Source excerpt:

○ ○ ○ ○ ○

Rachel Bevans (11:19):
They are connected, but they’re not. Um, the only, I guess they’re not, um, cause it it’s not cause and effect per se. So if you’ve, if you’ve got your steps towards brand loyalty, so that sort of, we’ve already talked about surprise and delighting your customer when they first come on board and then continuing to do that over time. And that really is what’s building the brand loyalty, getting them to purchase and repurchase and purchase more and trade up and so forth and get all those phases towards brand loyalty. Um, at any point in that time they can start talking about you and it might even be before purchased you. Yeah. So that’s brand brand advocacy is someone who absolutely loves the brand and is shouting about it. Yeah. And so, and that might be via social media. It might be someone who often talks about your brand over barbecues or in social environments or whatever it is, that’s really brand advocacy.
Rachel Bevans (12:11):
So they are going to be, you know, there is, it is going to be related. So the more loyal customers you have, if you’ve got them, if you’re continually to giving them, um, you know, fantastic experiences that they are going to talk about and reasons to talk about your brand, like sticky messages, exciting new things that they’re going to talk about, then they’re going to be brand advocates. And some of your most loyal customers might be biggest brand loyal brand advocates. But if I go back to, um, you know, examples, I would say I’m a brand loyalist for Qantas, but I, and I’m a Brand advocate, but I actually haven’t purchased a Qantas flight for over 12 months. So you might, I would often say, yeah, they’re a great brand. I would recommend them. So that’s my advocacy piece. I would always choose them first as a, as a brand, but I’m not necessarily purchasing them at the moment because I’m not traveling so much or they wouldn’t be opportunities to travel.

○ ○ ○ ○ ○

What to do:
[1] How would you translate this sentence from the brand loyalty transcript into Spanish: "It might be someone who often talks about your brand over barbecues or in social environments or whatever it is, that’s really brand advocacy."?
[2] Can you carry on the brand loyalty transcript in the same conversational style, starting right after its final sentence?

Supplied data:
○ ○ ○ ○ ○

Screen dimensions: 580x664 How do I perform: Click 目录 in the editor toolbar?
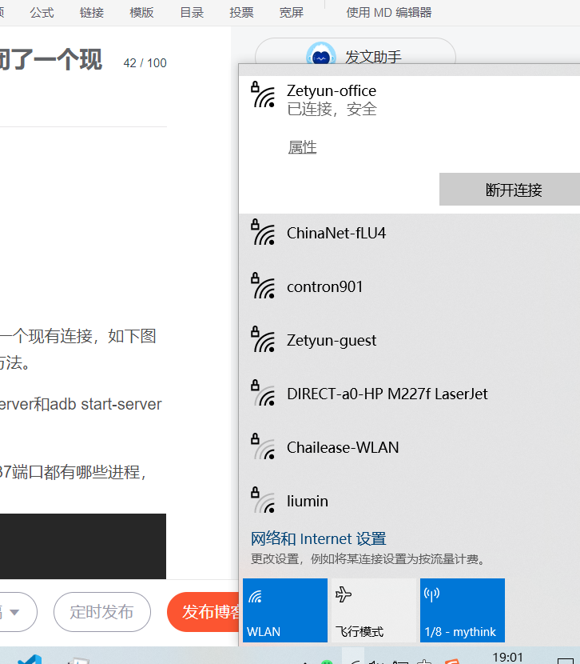[x=191, y=13]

○ ○ ○ ○ ○

Exercise results:
[1] Podría ser alguien que habla a menudo de tu marca en las barbacoas o en entornos sociales o donde sea; eso es realmente la defensa de marca.

[2]
Rachel Bevans (13:11):
I’ve been with other people in which case it’s another, another provider. Sure, sure. So, you know, you’ve got these different aspects to take into account. Um, other, uh, the other thing with brand loyalty is, and I’ll use the corners example again, which is they’ve got a great frequent flyer database, um, of all of these supposedly very loyal customers. A lot of them aren’t talking about the brand. So then I haven’t necessarily become brand advocates. Um, and I think, and you can also have brand advocates who are not even who are not really purchased as to your brand, so, um, or consumers of your brands. So whether that’s, um, you know, moms with their kids, like they go yet, these brands are great, but they don’t actually eat it themselves. It’s actually all for the kids. Um, or they might, you know, kids in the playground, it might be something that was really cool to talk about, but it’s not necessarily something that they’re purchasing themselves.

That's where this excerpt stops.